Re: Client-side highlighting; tag proposal

Joe English (jenglish@crl.com)
Tue, 14 Mar 1995 20:04:19 -0800


Message-Id: <199503150404.AA09597@mail.crl.com>
To: Multiple recipients of list <www-html@www10.w3.org>
Subject: Re: Client-side highlighting; tag proposal 
In-Reply-To: <199503142038.PAA02876@ebt-inc.ebt.com> 
Date: Tue, 14 Mar 1995 20:04:19 -0800
From: Joe English <jenglish@crl.com>


sjd@ebt.com (Steven J. DeRose) wrote:

> At  1:35 AM 3/14/95 +0500, Joe English wrote:
> >This is not much of an issue for HTML documents on the Web,
> >since they tend to be small and are rendered as a single unit 
> >anyway.  It's not like a browser is going to display the book of 
> >Leviticus and have to worry about a marked region starting in Exodus 
> >and ending in Deuteronomy.
> 
> On the contrary, that is *exactly* the problem. I do have Leviticus on a
> web site, and although my server is kind enough to break it into net-size
> chunks if/when asked, I sure do have to know whether there is some
> long-distance thing in effect, otherwise we can't know to send whatever
> start-tag caused it when sending a smaller piece. 

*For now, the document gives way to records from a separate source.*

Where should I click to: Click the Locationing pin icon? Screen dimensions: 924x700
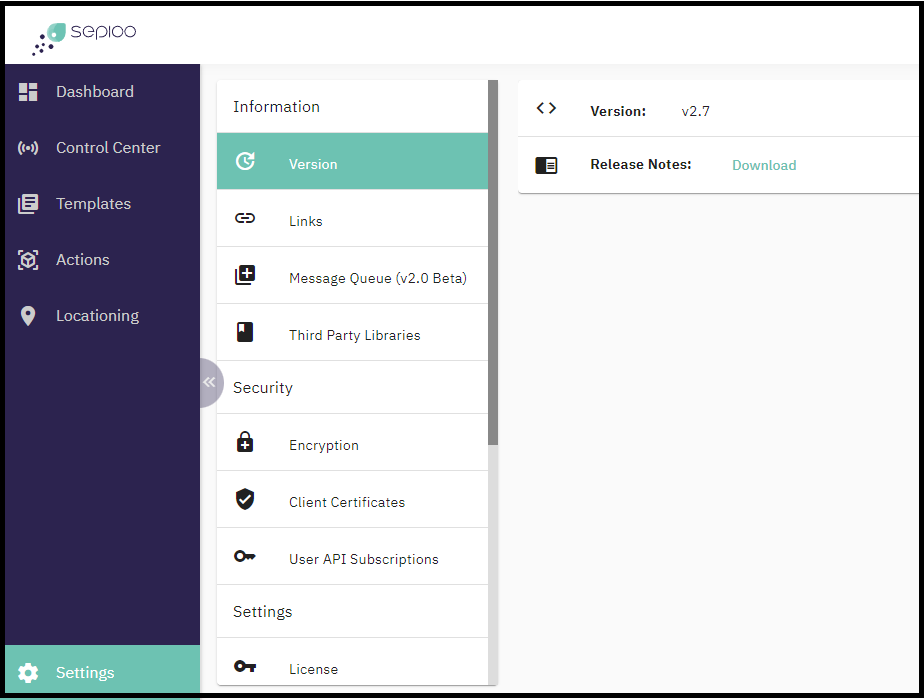(x=28, y=316)
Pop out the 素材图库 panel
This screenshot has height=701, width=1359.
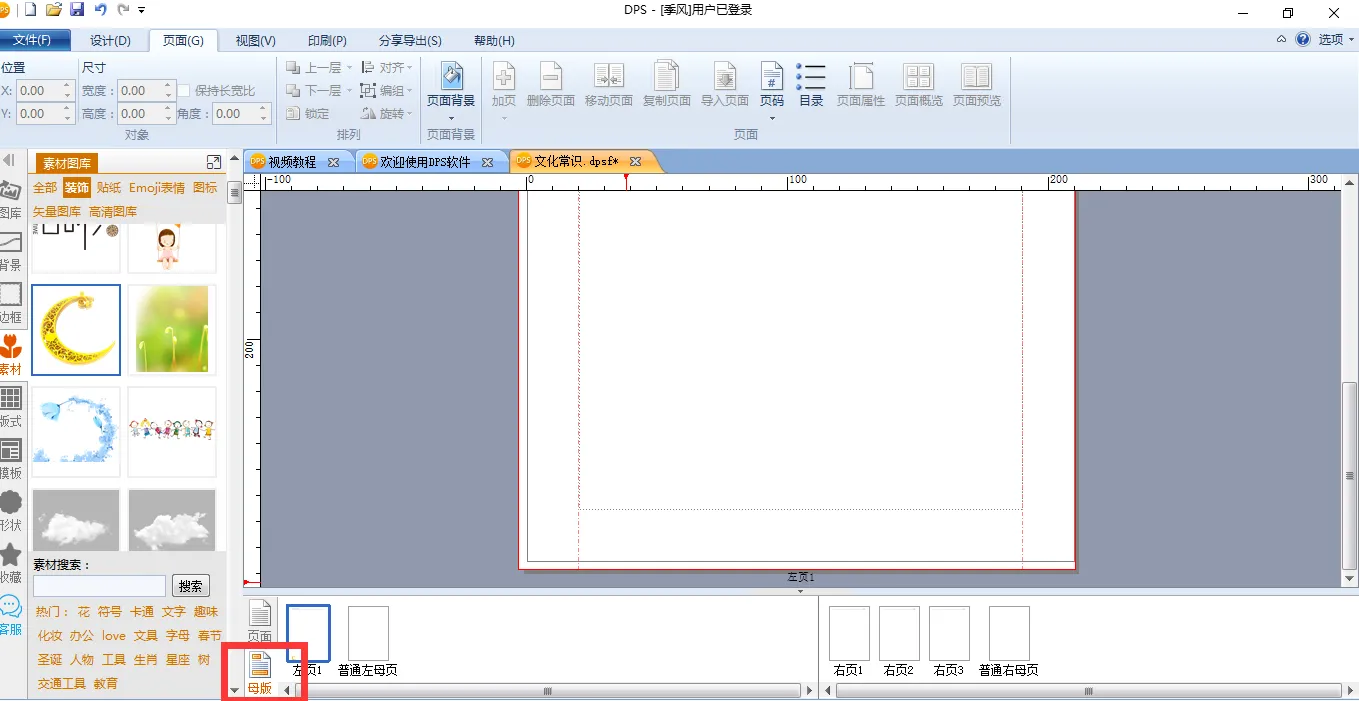tap(213, 162)
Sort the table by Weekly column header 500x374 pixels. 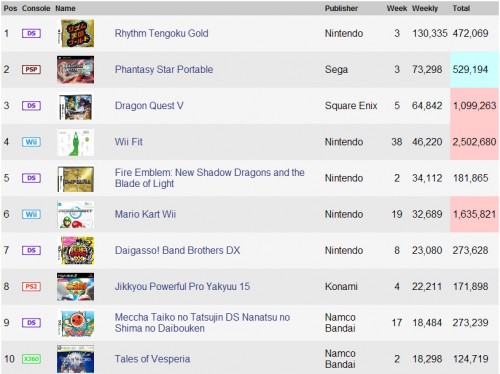[x=425, y=8]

The *browser* only needs to worry about the net-sized chunks though.  

Would HyTime spanlocs (or equivalent) help the server in a case like this?
That is, would it be any easier for the server to recognize that
Leviticus is in the middle of a marked range if the range
were identified by an external locator instead of by embedded
<MARK> elements?  (or <SPOT> elements, which I'm starting to 
like better now.)  Maybe it can -- there's an obvious optimization 
for the case where both locators are treelocs, but in the general 
case I really don't see how it would help.

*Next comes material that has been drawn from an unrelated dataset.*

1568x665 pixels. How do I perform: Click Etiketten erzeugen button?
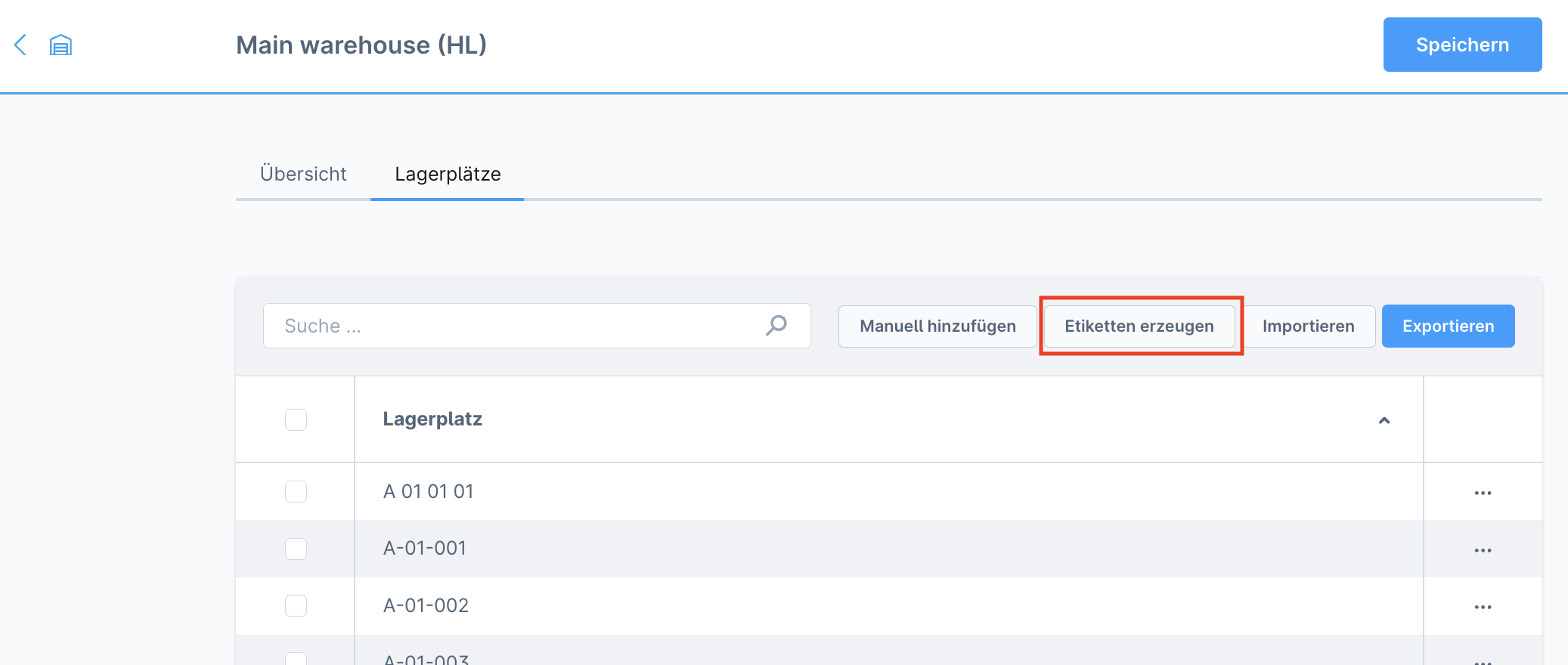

> >> Likewise, one cannot easily build a stack-based
> >>  formatter, e.g. that keys styles off the list of element types in one's
> >>  ancestry.
> >
> >This is only partly true, and irrelevant besides.
> >If the browser is going to include this functionality -- 
> >highlighting regions that may cross element boundaries -- 
> >it can't use ancestor-driven style resolution in any case,
> >regardless of how the regions are identified.
> 
> Your critique is incorrect. Existence proof: open a dynatext book, since
> dynatext does in fact use "ancestor-driven style resolution" for SGML.
> It quite happily supports "highlighting regions that may cross element
> boundaries" -- just do a drag-select or a phrase search and watch.

That's basically the point I was trying to make.
See if this makes sense:

> >> Likewise, one cannot easily build a stack-based
> >>  formatter, e.g. that keys styles off the list of element types in one's
> >>  ancestry.

[ my comment sneakily removed to make it look like Steven was
  answering the above and not me  --JE ]

> Your critique is incorrect. Existence proof: open a dynatext book, since
> dynatext does in fact use "ancestor-driven style resolution" for SGML.
> It quite happily supports "highlighting regions that may cross element
> boundaries" -- just do a drag-select or a phrase search and watch.

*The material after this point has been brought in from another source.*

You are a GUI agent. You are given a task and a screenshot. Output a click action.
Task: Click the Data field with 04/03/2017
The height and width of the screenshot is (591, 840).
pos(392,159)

> >And lastly, you *can* use a single-pass parser with a stack-based 
> >formatter to keep track of marked spans.
> 
> Precisely my point:  you must do O(n), not O(lg n). Is that not unfortunate?

How do you format a document with n elements in O(lg n) time?

Once you've *parsed* the document, you can *display any piece of it*
in O(m * d) time (m being the size of the piece, d being the
depth of the element hierarchy -- not exactly O(lg n), but close enough).
This is true of the scheme I had in mind too; tracking the marked
regions during parsing is no more expensive than processing an 
LPD would be (that's cheap, BTW).  It boils down to doing
something like #POSTLINK processing during the parse; you don't
need to scan backwards during rendering. 

I agree with the rest of your points (which I've deleted); HyTime or
HyTime-like locators would be a better approach than <MARK> or
<SPOT> elements would be.  I *don't* agree that <MARK> should be
dropped from HTML 3 just because HyTime could do it better, though, any
more than <P align=center> should be eliminated once stylesheets come
along.  <MARK> has the distinct advantage of simplicity, for both
browsers and search agents.  The arguments against it are IMO not valid.

I also agree that <MARK>-like elements have no place in 
DTDs intended for large-scale authoring.  HTML is not such
a DTD, though.  It's for lightweight presentation and delivery,
and <MARK> is a good lightweight mechanism.

I also also agree that universal support for HyTime in Web browsers 
would be great.  I have serious doubts that it will happen 
any time soon though; the most popular browsers around still don't
support entity declarations or marked sections, and don't even get 
attribute value literals right.  (If the release of Panorama
causes a mass migration away from Netscape, I'll reconsider 
this one, but until that happens I have little hope that HyTime
is a viable solution for the Web as a whole.)


--Joe English

  jenglish@crl.com